▸ **Problem**
Reading through the lines below, count those that include the string "with"; the answer is that number and nothing else.

▸ **Records provided**

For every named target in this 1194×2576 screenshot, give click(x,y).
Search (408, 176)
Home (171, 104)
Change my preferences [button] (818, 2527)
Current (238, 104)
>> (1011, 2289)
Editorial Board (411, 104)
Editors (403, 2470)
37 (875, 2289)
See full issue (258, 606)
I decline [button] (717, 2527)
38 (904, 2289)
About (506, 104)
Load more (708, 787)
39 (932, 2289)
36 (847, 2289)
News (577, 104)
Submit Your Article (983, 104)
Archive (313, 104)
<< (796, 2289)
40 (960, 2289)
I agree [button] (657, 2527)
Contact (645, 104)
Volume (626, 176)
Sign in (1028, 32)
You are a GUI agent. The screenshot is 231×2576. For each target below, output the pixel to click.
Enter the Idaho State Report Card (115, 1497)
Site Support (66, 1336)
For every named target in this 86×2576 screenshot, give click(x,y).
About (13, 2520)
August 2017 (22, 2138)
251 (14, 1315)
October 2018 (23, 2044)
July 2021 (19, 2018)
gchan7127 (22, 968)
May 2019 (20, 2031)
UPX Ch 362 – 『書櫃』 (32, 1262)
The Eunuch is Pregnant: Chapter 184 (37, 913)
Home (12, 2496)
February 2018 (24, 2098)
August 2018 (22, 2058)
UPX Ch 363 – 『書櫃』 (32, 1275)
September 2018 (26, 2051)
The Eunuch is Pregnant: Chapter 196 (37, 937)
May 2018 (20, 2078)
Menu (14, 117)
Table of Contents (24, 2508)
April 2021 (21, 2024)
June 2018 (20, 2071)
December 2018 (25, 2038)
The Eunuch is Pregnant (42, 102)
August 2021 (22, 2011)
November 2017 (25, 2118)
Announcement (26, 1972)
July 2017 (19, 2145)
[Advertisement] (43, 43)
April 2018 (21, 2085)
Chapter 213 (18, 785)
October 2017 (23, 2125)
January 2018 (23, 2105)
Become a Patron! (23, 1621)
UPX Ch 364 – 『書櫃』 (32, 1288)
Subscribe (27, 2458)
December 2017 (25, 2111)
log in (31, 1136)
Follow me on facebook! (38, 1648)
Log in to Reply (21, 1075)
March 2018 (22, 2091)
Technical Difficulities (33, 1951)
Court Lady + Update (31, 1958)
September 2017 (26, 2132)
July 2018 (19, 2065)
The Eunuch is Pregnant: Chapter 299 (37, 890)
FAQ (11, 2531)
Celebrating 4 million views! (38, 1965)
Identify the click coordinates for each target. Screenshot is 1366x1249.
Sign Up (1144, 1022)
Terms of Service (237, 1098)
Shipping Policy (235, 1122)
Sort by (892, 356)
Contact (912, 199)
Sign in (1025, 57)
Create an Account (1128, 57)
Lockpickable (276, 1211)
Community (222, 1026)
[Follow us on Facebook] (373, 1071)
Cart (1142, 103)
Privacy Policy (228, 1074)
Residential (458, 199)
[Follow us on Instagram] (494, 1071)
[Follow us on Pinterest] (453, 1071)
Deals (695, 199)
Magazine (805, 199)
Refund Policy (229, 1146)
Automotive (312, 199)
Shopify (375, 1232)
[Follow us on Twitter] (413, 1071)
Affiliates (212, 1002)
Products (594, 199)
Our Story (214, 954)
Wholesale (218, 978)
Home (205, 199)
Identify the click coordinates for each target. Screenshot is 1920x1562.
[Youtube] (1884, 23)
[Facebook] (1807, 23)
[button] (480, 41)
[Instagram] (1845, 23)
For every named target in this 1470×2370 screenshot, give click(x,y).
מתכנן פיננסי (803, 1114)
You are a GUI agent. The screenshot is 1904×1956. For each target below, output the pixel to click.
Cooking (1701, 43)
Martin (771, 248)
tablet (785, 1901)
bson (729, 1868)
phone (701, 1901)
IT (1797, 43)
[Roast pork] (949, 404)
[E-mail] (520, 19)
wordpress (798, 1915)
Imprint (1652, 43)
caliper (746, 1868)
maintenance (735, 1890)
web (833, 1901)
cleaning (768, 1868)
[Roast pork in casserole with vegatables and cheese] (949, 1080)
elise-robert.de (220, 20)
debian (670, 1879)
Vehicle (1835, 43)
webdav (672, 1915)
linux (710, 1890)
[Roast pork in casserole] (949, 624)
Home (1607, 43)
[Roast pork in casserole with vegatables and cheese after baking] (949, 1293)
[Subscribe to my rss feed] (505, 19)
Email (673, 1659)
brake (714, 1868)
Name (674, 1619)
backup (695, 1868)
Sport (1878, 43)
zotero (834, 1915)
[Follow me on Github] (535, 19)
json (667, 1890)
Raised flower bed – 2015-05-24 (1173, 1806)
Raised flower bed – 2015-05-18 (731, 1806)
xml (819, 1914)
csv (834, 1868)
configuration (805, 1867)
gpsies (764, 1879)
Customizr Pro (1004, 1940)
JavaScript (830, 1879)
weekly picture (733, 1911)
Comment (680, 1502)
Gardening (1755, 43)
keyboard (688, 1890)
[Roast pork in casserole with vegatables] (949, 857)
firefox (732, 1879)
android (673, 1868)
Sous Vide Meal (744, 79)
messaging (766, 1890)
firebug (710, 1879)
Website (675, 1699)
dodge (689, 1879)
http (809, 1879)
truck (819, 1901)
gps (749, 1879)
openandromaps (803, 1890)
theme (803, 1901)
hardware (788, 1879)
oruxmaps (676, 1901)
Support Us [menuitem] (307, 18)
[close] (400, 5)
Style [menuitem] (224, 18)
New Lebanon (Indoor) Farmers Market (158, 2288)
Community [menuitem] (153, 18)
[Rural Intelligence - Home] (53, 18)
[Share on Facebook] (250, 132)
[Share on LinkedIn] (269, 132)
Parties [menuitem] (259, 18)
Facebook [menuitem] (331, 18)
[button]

▸ **Response area**
3